_DATA SHOWN_.
----------

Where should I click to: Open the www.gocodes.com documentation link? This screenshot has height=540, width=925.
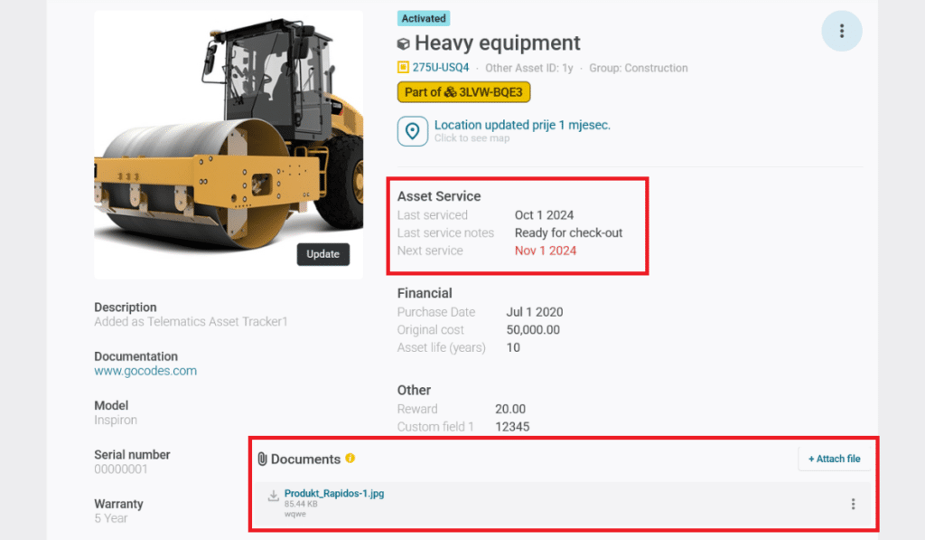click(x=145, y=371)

----------

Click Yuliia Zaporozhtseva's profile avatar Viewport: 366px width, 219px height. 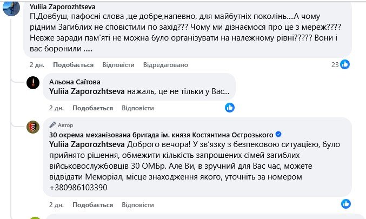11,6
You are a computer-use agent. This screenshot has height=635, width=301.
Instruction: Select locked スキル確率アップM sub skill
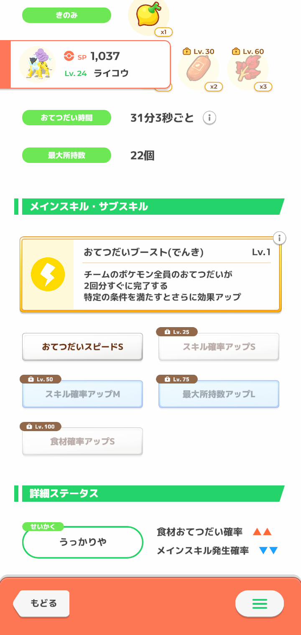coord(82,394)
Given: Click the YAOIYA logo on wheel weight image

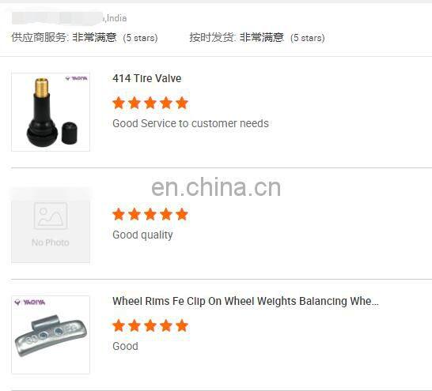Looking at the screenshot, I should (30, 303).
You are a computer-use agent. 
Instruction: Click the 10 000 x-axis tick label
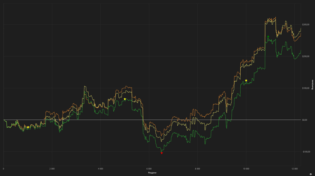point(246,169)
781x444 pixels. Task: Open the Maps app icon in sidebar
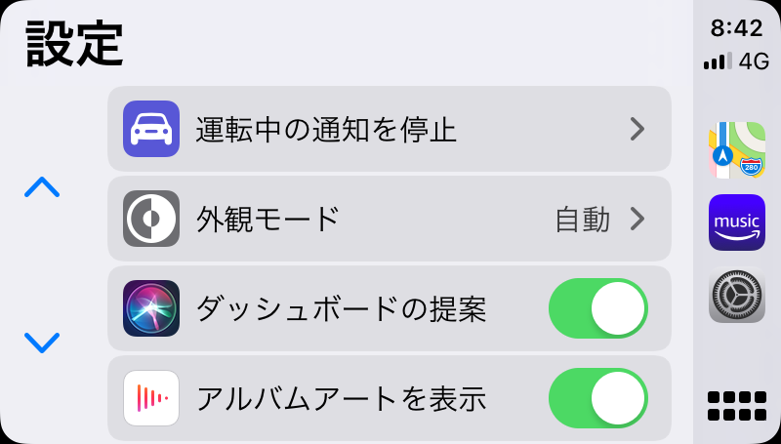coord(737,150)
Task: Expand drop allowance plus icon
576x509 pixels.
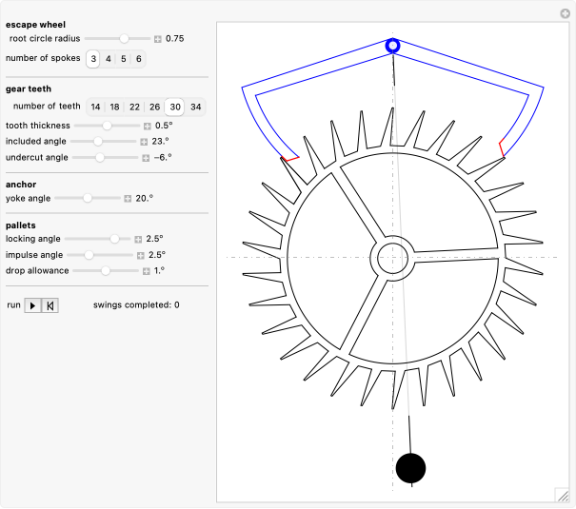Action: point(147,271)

----------

_WHAT YOU NEED TO DO_.
Copy every line in the entries above that has the string "agent" in it.

_OUTPUT FOR THIS EXERCISE_.
You are a computer-use agent. This screenshot has height=635, width=301.
You are a computer-use agent. 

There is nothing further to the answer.